Shropshire Star

Cooper to meet Italian counterpart as Channel crossings continue

Yvette Cooper is also expected to address the right-wing Atreju gathering organised by the Italian prime minister’s party.

By contributor By Christopher McKeon, PA Political Correspondent
Published
Yvette Cooper walks down Downing Street
Yvette Cooper will travel to Italy over the weekend for further talks on tackling irregular migration (Stefan Rousseau/PA)

The Home Secretary will travel to Italy for talks on irregular migration this weekend as hundreds of people continue to cross the Channel in small boats.

Yvette Cooper is set to meet her Italian counterpart, Matteo Piandetosi, along with the UN refugee agency’s representative to the country, Chiara Cardoletti, at the end of a week of diplomacy on migration.

She is also expected to attend the Atreju festival, an annual event organised by Italian prime minister Giorgia Meloni’s Brothers of Italy party, where she will speak alongside Mr Piandetosi on tackling migration across Europe.

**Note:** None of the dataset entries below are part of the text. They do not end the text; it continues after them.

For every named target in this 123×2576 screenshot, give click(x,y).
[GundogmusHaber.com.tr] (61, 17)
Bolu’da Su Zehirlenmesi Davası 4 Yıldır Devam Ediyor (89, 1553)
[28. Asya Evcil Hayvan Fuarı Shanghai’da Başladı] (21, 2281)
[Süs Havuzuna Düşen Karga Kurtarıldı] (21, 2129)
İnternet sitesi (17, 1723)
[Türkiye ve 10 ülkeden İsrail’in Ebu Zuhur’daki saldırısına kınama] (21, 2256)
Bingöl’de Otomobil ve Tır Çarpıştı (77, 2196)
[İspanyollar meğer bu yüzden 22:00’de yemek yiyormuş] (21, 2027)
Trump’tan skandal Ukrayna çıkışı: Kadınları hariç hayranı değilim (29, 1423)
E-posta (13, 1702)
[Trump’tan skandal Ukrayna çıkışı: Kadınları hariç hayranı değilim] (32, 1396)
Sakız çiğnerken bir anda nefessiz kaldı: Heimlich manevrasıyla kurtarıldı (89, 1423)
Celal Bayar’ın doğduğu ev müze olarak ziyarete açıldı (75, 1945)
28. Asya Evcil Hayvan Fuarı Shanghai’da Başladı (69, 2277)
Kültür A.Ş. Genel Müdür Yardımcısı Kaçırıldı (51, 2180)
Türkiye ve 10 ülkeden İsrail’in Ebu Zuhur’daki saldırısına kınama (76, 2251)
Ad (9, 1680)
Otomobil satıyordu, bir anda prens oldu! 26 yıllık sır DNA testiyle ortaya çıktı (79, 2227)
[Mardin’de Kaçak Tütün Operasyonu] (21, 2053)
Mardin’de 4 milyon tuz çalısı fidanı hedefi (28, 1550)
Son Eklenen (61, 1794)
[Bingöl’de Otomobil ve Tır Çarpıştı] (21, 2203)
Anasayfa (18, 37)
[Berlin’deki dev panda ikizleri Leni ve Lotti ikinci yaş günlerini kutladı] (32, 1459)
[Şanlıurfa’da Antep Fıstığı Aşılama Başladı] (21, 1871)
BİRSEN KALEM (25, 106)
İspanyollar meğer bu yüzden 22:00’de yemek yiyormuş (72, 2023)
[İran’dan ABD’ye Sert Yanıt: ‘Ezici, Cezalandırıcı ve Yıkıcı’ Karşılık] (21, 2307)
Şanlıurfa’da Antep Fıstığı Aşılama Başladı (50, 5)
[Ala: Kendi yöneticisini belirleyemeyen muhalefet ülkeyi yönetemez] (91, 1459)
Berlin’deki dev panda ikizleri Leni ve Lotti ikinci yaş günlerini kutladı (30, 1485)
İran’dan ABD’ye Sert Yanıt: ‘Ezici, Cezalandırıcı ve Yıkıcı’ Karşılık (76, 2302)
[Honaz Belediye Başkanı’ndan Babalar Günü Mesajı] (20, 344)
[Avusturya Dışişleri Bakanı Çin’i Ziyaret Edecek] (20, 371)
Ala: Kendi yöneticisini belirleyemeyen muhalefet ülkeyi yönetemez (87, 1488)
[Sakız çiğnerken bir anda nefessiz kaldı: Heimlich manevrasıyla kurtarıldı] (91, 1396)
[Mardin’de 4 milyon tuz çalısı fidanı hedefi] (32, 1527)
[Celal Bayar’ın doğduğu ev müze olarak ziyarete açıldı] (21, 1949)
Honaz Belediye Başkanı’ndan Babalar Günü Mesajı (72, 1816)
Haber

Migrant Channel crossing incidents
A group of people thought to be migrants are brought in to Dover, Kent, from a Border Force vessel following a small boat incident in the Channel (Gareth Fuller/PA)

Previous speakers at the event have included former Donald Trump adviser Steve Bannon, Hungarian prime minister Victor Orban and, in 2023, Rishi Sunak.

Ms Cooper’s trip to Rome comes as the number of people crossing the Channel in small boats this year exceeded 34,500, a 19% increase on the same point in 2023.

Some 609 people made the journey on Thursday, making it the busiest December day for crossings on record.

The visit also follows a meeting of the so-called Calais Group in London, where ministers and police from the UK, Germany, France, Belgium and the Netherlands agreed a plan to tackle people smuggling gangs in 2025.

Separately, the UK and Germany set out a joint plan earlier in the week on how to tackle people smugglers, with Berlin pledging to make it a clear criminal offence to “facilitate the smuggling of migrants to the UK”.

Ministers have committed to reducing the number of crossings by “smashing the gangs” operating the cross-Channel route.